§ **Prompt**: Restate word for word the lines from the one containing "Task: Open the Firewall menu item" through the end of the listing below, with both ends included.

§ **Information supplied**:
•••••
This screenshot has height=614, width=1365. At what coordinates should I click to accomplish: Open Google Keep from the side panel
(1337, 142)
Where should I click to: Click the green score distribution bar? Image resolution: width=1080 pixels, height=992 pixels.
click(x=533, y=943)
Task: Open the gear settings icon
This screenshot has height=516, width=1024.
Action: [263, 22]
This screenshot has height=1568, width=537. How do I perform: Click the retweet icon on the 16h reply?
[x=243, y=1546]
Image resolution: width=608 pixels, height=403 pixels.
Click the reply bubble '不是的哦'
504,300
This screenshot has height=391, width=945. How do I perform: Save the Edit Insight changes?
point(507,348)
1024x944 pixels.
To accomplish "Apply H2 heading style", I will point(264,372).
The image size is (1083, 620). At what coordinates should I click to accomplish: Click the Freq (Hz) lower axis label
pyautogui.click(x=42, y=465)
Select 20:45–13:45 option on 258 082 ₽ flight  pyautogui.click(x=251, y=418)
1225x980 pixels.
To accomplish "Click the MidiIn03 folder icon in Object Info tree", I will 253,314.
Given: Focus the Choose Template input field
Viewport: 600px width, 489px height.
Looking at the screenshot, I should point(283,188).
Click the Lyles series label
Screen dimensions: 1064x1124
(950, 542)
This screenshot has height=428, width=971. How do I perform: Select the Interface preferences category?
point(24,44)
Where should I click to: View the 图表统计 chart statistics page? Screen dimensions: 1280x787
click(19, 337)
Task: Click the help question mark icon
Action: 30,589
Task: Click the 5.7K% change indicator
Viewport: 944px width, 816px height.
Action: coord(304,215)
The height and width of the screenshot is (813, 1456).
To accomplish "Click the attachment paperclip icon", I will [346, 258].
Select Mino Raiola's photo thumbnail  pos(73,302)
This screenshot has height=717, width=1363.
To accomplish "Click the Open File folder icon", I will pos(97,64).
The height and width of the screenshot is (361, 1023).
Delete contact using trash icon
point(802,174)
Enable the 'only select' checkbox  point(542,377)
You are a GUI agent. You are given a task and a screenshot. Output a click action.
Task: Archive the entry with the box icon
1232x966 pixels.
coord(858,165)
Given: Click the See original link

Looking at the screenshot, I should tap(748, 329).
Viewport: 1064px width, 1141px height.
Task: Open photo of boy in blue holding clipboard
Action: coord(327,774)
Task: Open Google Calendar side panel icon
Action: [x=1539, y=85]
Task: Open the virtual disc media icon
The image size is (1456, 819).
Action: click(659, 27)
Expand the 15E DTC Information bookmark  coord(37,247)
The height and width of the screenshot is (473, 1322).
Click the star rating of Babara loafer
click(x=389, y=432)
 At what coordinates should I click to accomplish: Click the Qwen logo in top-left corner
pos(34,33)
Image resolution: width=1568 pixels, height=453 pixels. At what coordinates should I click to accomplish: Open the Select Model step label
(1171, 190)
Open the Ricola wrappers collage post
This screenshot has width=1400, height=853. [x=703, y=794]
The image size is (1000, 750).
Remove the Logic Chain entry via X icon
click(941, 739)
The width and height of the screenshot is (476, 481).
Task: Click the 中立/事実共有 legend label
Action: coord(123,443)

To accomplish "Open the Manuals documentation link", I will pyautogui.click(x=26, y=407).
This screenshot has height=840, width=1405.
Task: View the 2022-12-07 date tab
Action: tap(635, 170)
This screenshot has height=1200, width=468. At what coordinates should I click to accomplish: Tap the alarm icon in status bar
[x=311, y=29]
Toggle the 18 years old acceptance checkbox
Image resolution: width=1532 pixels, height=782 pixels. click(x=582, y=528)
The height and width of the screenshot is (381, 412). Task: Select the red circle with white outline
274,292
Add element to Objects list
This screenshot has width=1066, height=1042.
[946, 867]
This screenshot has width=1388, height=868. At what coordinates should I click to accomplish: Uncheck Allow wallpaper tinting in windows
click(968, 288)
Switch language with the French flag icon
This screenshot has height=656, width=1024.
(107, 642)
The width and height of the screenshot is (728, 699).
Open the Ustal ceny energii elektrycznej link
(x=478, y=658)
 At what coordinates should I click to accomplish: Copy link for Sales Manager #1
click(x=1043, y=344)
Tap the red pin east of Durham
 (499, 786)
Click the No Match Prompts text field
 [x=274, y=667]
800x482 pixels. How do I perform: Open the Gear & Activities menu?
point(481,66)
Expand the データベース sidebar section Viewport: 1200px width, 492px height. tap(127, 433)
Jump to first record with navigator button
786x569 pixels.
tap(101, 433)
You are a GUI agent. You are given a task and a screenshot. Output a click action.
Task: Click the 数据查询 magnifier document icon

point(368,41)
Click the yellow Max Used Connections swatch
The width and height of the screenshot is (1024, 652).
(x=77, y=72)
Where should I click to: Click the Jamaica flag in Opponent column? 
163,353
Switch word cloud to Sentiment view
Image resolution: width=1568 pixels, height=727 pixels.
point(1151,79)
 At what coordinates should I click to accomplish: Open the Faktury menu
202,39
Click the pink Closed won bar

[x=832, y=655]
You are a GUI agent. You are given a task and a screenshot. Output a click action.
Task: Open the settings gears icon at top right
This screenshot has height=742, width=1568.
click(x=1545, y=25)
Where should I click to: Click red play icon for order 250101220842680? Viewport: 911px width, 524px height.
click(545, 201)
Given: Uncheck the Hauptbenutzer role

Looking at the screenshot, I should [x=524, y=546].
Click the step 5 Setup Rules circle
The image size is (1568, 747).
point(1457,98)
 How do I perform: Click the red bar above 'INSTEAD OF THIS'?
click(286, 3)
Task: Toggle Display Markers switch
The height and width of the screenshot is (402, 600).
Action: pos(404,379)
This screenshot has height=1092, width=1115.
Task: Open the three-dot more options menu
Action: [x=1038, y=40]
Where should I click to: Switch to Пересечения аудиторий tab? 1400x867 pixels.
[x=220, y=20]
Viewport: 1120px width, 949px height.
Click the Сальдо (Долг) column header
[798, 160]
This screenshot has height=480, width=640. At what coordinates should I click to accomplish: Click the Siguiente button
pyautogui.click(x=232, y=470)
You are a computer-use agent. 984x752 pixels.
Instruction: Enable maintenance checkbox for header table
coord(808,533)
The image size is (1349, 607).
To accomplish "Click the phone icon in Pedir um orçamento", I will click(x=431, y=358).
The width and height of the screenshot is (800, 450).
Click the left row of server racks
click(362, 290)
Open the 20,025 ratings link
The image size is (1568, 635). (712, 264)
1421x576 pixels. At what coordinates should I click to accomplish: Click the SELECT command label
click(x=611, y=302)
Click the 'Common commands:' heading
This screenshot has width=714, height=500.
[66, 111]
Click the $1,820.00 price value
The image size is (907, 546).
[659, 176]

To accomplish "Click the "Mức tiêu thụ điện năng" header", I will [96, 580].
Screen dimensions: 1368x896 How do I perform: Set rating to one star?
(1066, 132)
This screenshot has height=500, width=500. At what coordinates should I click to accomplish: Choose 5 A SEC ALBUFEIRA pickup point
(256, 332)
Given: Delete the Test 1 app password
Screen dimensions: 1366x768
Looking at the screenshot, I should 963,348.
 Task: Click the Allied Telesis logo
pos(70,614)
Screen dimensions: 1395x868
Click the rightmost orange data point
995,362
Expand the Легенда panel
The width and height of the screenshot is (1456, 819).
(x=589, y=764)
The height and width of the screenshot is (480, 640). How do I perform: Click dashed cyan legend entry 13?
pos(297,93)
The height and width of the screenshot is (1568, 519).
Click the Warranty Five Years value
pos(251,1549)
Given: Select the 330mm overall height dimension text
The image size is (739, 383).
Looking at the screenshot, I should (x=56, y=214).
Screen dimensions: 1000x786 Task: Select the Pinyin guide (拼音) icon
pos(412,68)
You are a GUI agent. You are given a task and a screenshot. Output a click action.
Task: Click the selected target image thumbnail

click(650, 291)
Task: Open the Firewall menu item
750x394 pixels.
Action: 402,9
•••••
§ **Exercise output**:
Task: Open the Firewall menu item
750x394 pixels.
Action: 402,9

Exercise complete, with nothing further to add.